House Republicans are unveiling a hybrid spending bill Monday that could restore more than $7 billion to military accounts hit hard by automatic spending cuts that went into effect Friday.
The bill is intended to replace the continuing resolution to keep the government running that's set to expire on March 27, reports Politico.
While it keeps the $85 billion sequester in place, it will also substitute a full-year budget to the Defense Department aimed at reducing dangers to military readiness if the standoff over spending continues.
Republicans are worried that the defense cuts contained in the automatic spending reductions could come back to hurt them politically.
The bill also comes as President Barack Obama is facing pressure to end the budget impasse.
One option, according to South Carolina Sen. Lindsey Graham, would be to put savings first and then add revenues later through tax reform legislation.
“The bottom line is, we’re not going to do revenue to fix sequestration,” the Republican senator said. “I am not against taxes but we don’t need any more money to run the government. We need money to get out of debt.”
The House expects to pass the replacement resolution as early as Thursday, which gives the Democratic-controlled Senate three weeks to work on the matter before the last stopgap measure expires on Mar. 27.

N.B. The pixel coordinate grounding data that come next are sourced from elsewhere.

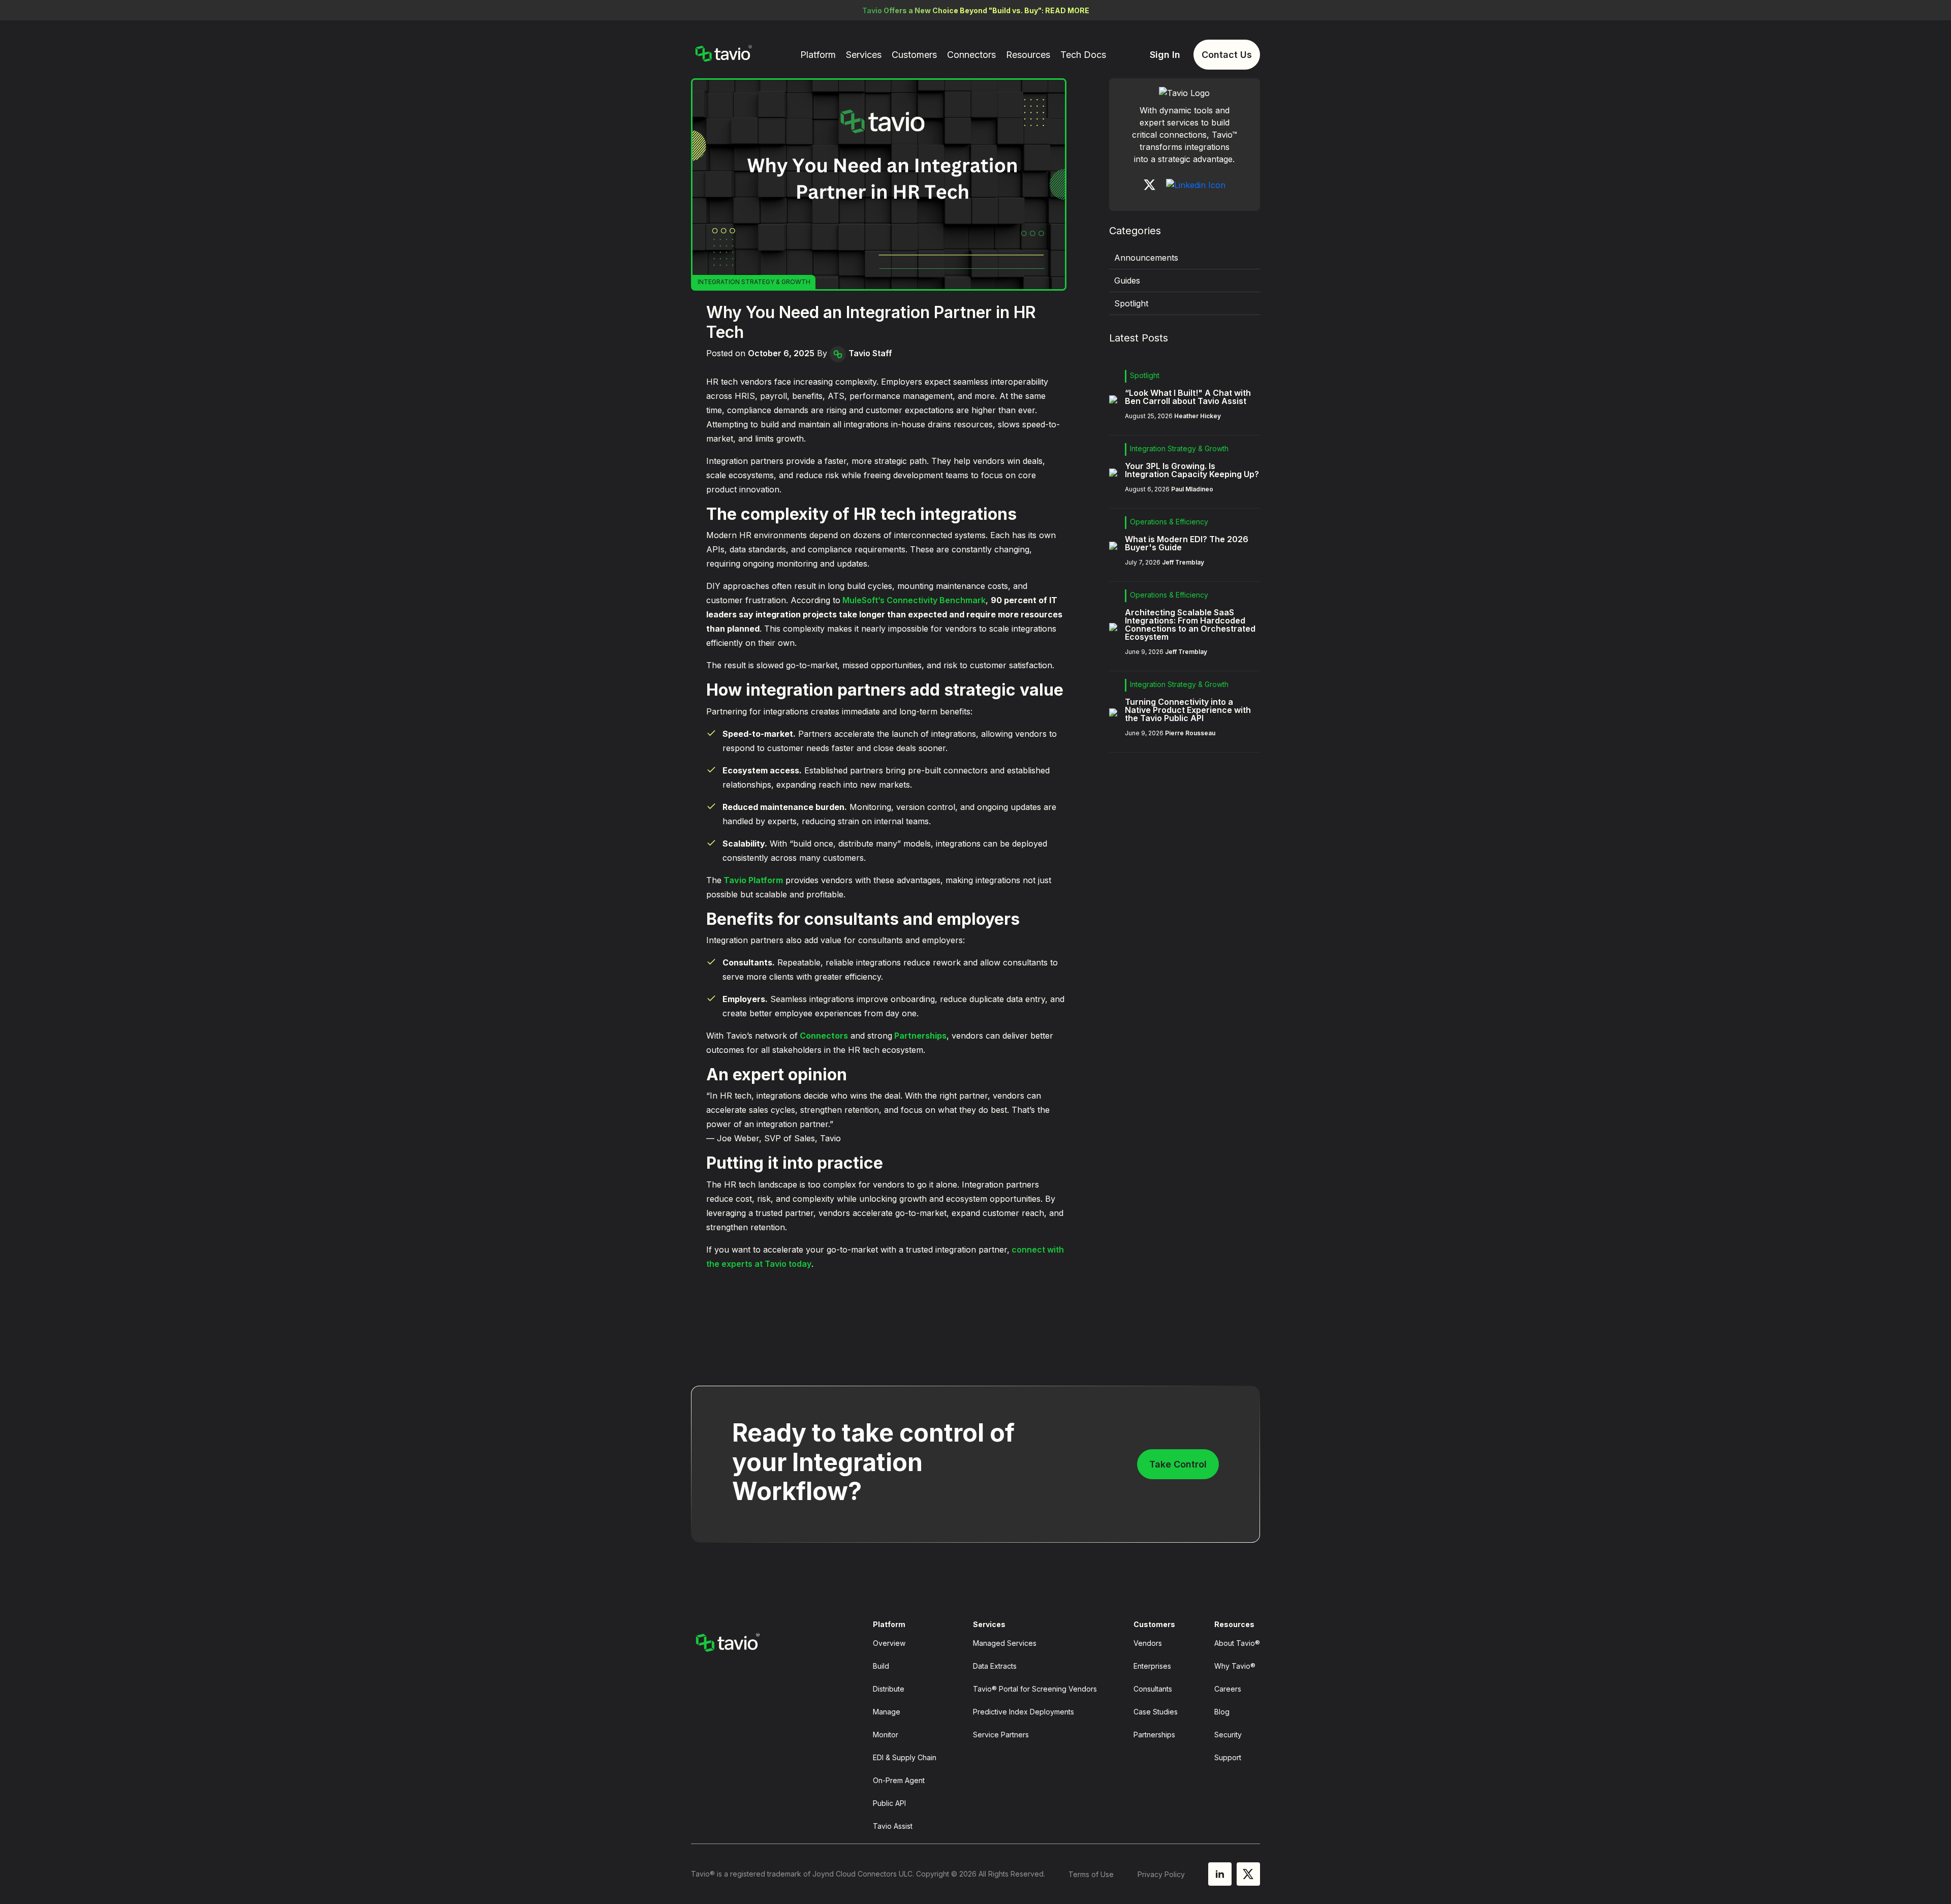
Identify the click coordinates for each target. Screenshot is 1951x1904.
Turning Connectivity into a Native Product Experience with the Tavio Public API (1188, 710)
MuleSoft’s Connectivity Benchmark (913, 600)
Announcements (1146, 258)
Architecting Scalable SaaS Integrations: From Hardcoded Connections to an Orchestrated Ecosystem (1190, 624)
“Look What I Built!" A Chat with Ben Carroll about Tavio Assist (1188, 397)
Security (1228, 1734)
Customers (914, 54)
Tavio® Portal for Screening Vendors (1035, 1688)
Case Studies (1156, 1711)
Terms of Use (1091, 1874)
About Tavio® (1237, 1643)
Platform (818, 54)
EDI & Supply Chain (904, 1757)
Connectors (971, 54)
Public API (889, 1803)
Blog (1222, 1711)
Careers (1227, 1688)
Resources (1028, 54)
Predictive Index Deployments (1023, 1711)
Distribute (888, 1688)
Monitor (885, 1734)
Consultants (1153, 1688)
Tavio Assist (892, 1826)
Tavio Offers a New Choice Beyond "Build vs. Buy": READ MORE (975, 10)
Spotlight (1131, 303)
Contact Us (1227, 54)
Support (1227, 1757)
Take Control (1178, 1464)
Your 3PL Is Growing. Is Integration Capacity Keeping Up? (1192, 470)
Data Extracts (995, 1666)
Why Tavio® (1234, 1666)
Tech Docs (1083, 54)
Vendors (1148, 1643)
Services (864, 54)
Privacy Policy (1161, 1874)
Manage (886, 1711)
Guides (1127, 280)
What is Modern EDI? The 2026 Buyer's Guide (1186, 543)
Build (881, 1666)
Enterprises (1152, 1666)
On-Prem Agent (899, 1780)
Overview (889, 1643)
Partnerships (1154, 1734)
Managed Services (1004, 1643)
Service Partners (1001, 1734)
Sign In (1165, 54)
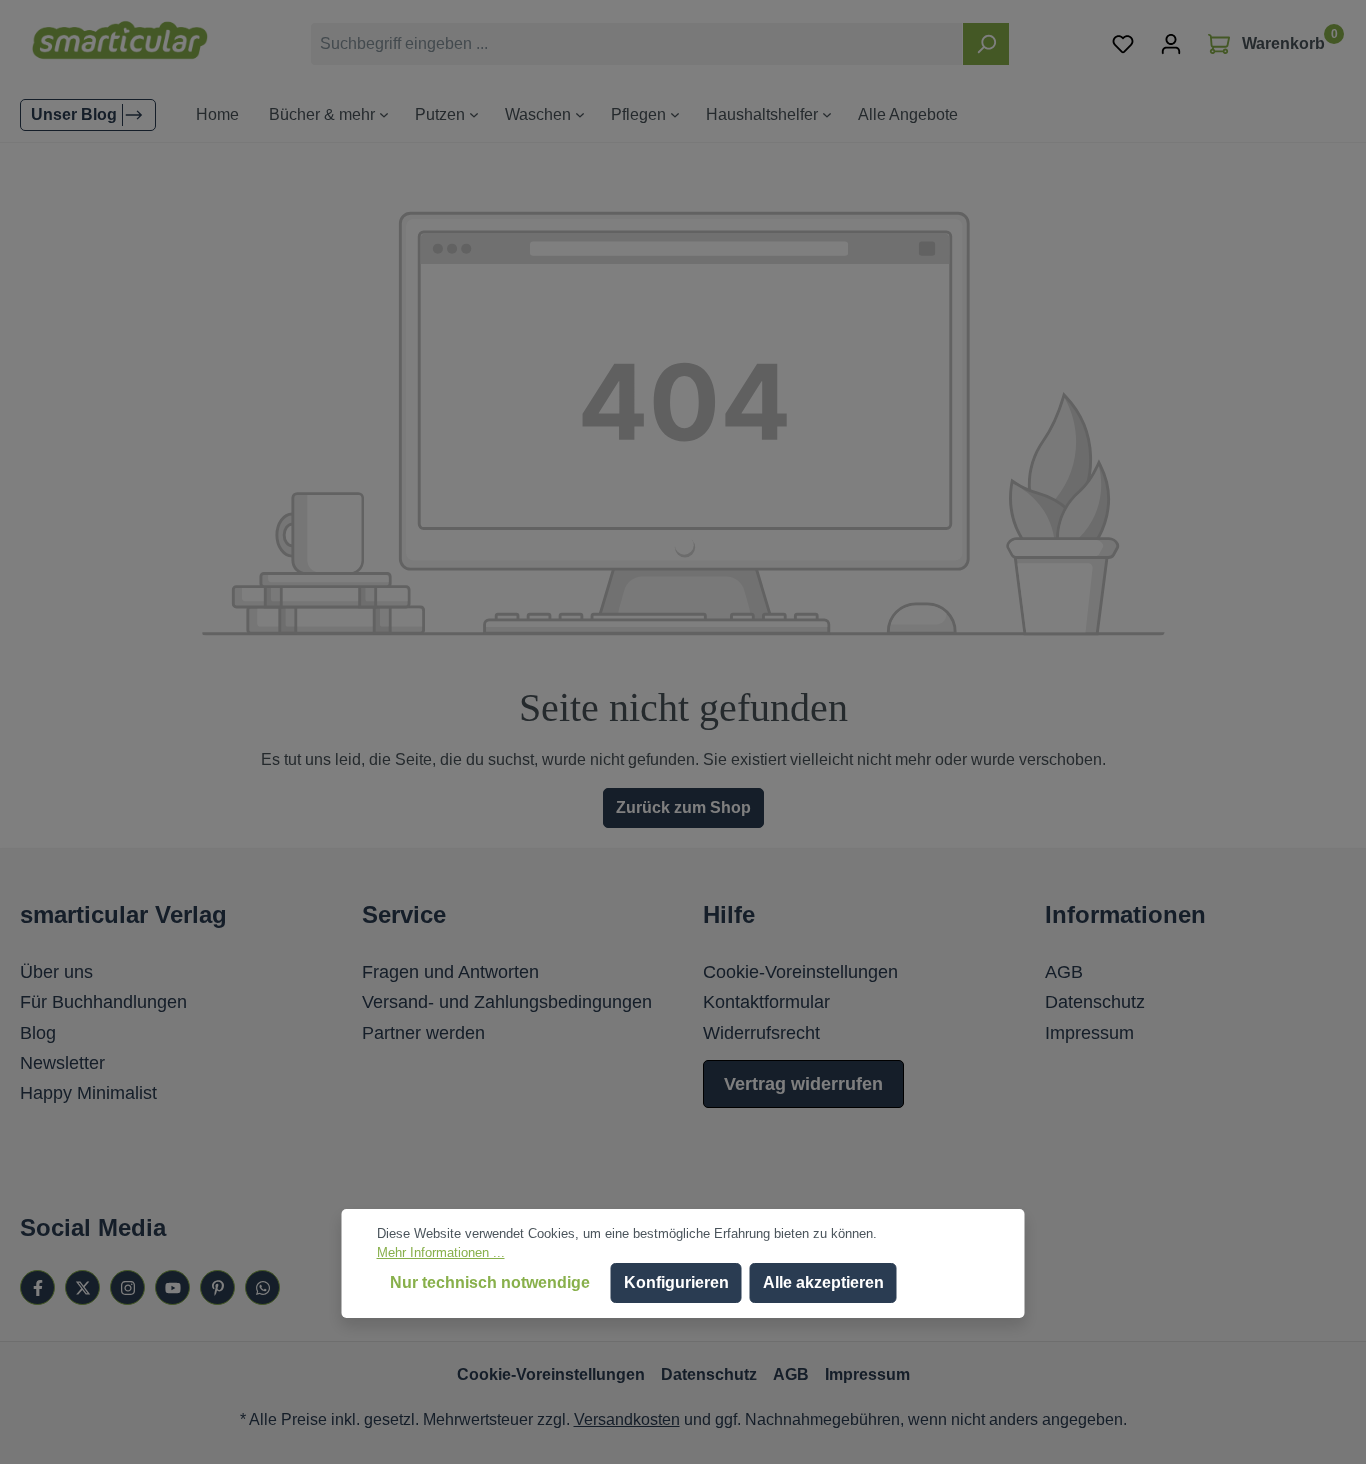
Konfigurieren (676, 1282)
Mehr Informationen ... (441, 1252)
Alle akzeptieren (823, 1282)
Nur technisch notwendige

But Senate Appropriations Committee Chairwoman Barbara Mikulski and Senate Majority Leader Harry Reid have warned that if the GOP-controlled House bill helps the Pentagon, other adjustments will be needed for domestic programs.
Sequestration left the Defense Department with an operations and maintenance budget of $145.4 billion for the Army, Air Force, Navy, and Marines, about $22 billion less than what was contained in Obama's 2103 budget proposal.
According to Politico, the bill being worked on now in the House would raise that operations and maintenance budget to about $152.5 billion.